**SELECTED PASSAGE**
>>>

You can never be too rich, too thin or have enough storage. And buyers are increasingly reaching for network attached storage (NAS) products when their digital media collections outgrow PC-bound hard drives. Fortunately, there are many options available, with more hitting store shelves all the time.

NAS devices generally fall into four categories:

  • Single drive diskful

    These come with drives installed (usually not replaceable or upgradable) and usually have USB 2.0 ports to support expansion via external USB drives. There are many feature variations including built-in FTP and HTTP servers, BitTorrent clients, USB print servers, streaming media servers and backup utilities. Older models have ATA/IDE drives, while newer products use faster SATA drives.
  • Single drive diskless (BYOD)

    These Bring Your Own Drive products accept 3.5″ IDE or SATA drives and are a good way to save money by reusing a drive left over from upgrading a PC’s internal storage. There are also models that accept external USB drives. Features are similar to those in diskful products.
  • Multi drive diskful

    The two advantages of multi-drive NASes are more storage space and RAID – a technology that can provide protection from inevitable disk failure. The key disadvantage is cost, which can be managed by purchasing BYOD products and models supporting fewer drives. You’ll find the same feature sets as in single-drive products (with the exception of RAID).
  • Multi drive diskless (BYOD)

    These products combine the potential cost-savings of BYOD with the feature and functional advantages of multiple drives.

<<<

**WHAT YOU NEED TO DO**
A: In the passage on NAS devices, what are the two advantages of multi-drive NASes?
B: From the passage on NAS devices, copy out everything from "You can never" down to "Single drive diskless (BYOD)".

**DATA SECTION**
>>>

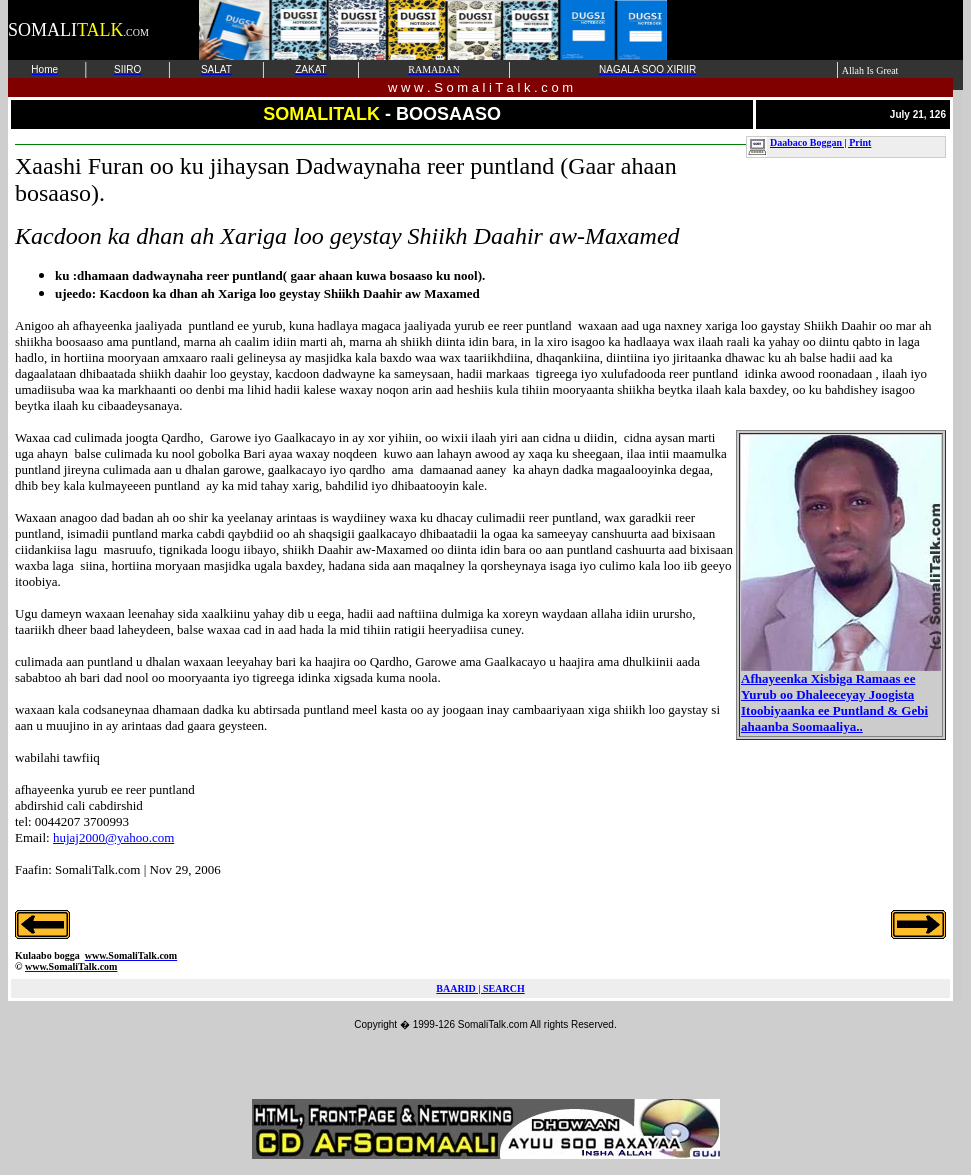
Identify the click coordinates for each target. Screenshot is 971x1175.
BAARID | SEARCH (480, 988)
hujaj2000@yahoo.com (113, 837)
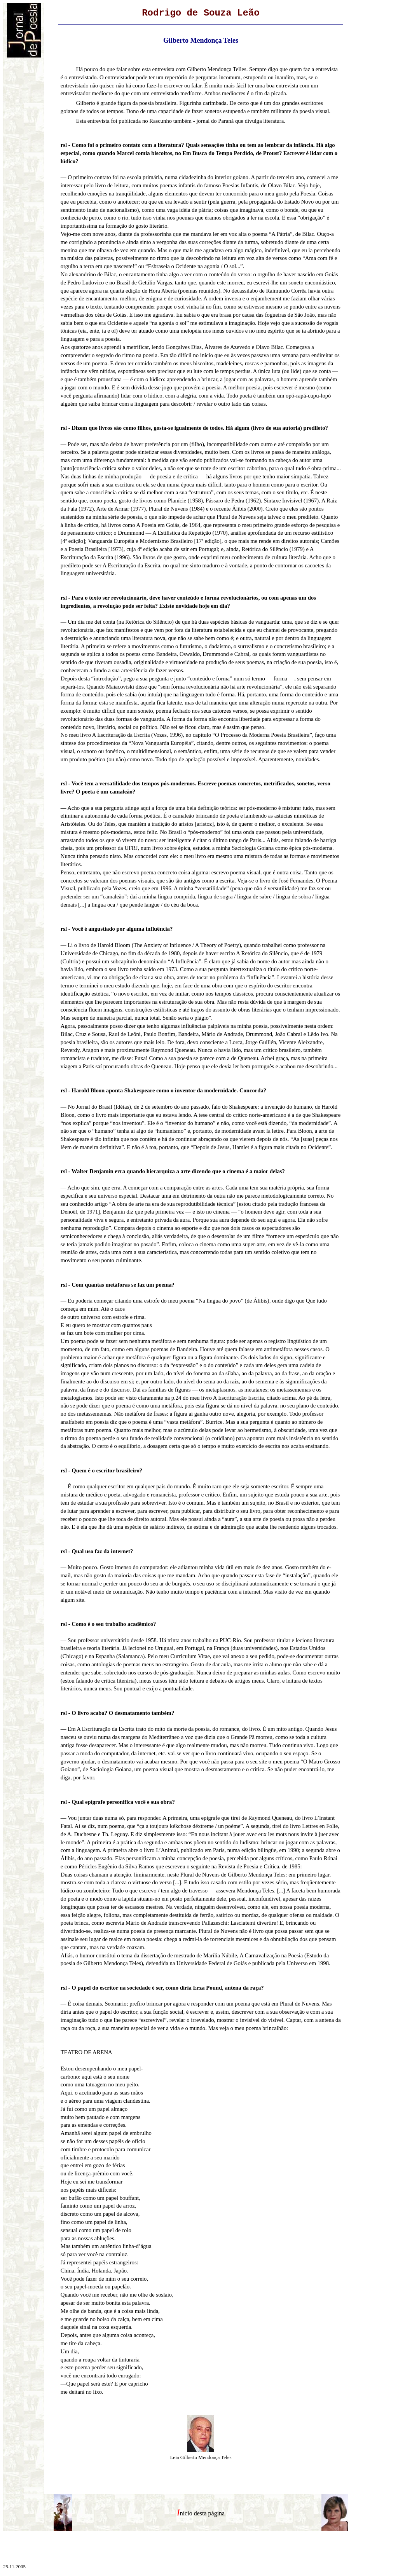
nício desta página (202, 2513)
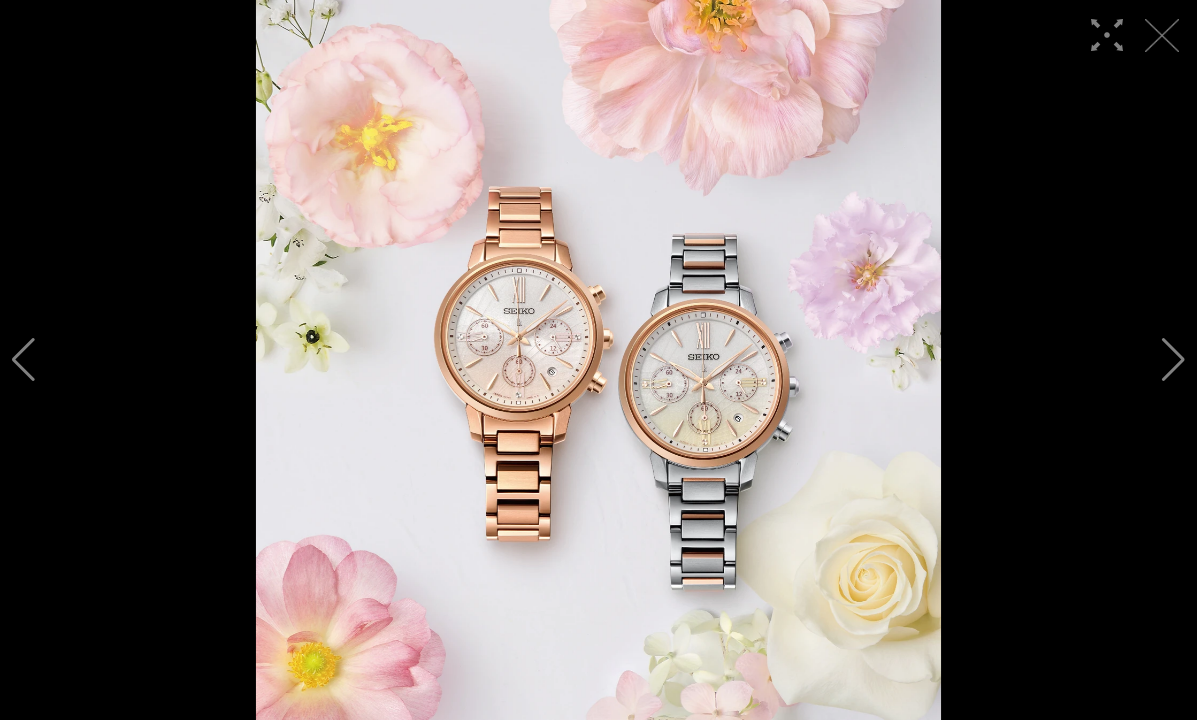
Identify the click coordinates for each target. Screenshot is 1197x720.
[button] (23, 360)
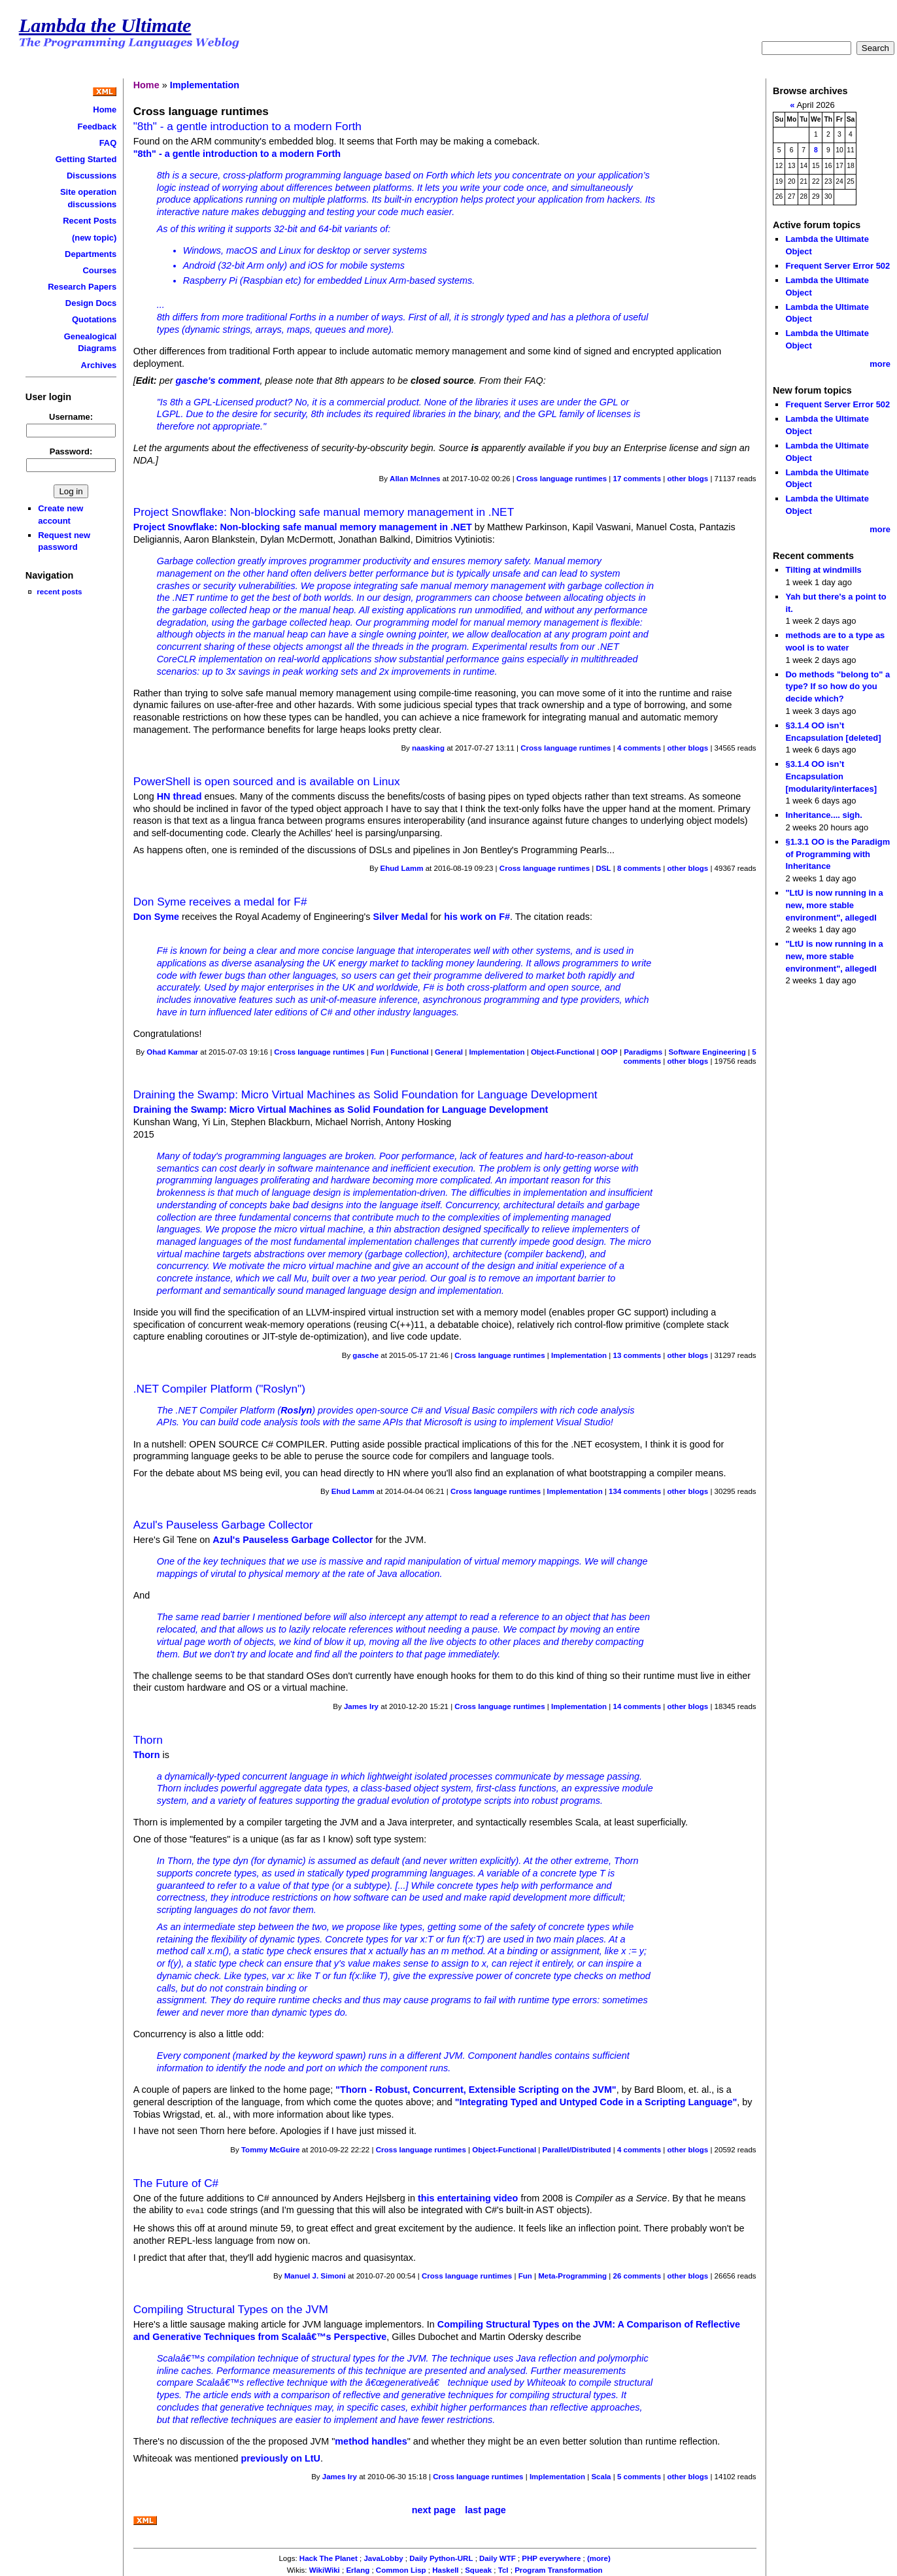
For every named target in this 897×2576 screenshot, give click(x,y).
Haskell (445, 2569)
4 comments (639, 748)
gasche (365, 1355)
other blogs (687, 479)
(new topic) (94, 238)
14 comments (637, 1706)
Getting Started (86, 159)
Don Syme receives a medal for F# (220, 901)
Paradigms (643, 1052)
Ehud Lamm (402, 868)
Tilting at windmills (823, 570)
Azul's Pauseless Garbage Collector (223, 1524)
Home (104, 109)
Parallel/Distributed (577, 2150)
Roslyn (296, 1410)
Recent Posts (89, 221)
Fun (377, 1052)
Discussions (91, 175)
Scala (601, 2475)
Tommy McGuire (270, 2150)
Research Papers (82, 287)
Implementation (204, 85)
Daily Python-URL (441, 2557)
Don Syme (156, 916)
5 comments (639, 2475)
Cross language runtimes (561, 479)
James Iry (361, 1706)
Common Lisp (401, 2569)
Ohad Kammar (172, 1052)
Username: (71, 417)
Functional (409, 1052)
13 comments (637, 1355)
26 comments (637, 2275)
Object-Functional (563, 1052)
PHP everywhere (551, 2557)
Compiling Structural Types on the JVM (230, 2307)
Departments (90, 254)
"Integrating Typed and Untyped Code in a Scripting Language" (596, 2102)
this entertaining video (468, 2198)
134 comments (635, 1491)
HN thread (179, 796)
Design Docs (90, 303)
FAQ (108, 143)
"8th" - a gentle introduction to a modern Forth (247, 126)
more (880, 364)
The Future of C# (176, 2183)
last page (485, 2508)
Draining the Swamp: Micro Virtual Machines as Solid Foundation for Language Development (365, 1094)
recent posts (59, 591)
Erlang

<<<

**RESULTS BY TASK**
A: More storage space and RAID.

B:
You can never be too rich, too thin or have enough storage. And buyers are increasingly reaching for network attached storage (NAS) products when their digital media collections outgrow PC-bound hard drives. Fortunately, there are many options available, with more hitting store shelves all the time.

NAS devices generally fall into four categories:

  • Single drive diskful

    These come with drives installed (usually not replaceable or upgradable) and usually have USB 2.0 ports to support expansion via external USB drives. There are many feature variations including built-in FTP and HTTP servers, BitTorrent clients, USB print servers, streaming media servers and backup utilities. Older models have ATA/IDE drives, while newer products use faster SATA drives.
  • Single drive diskless (BYOD)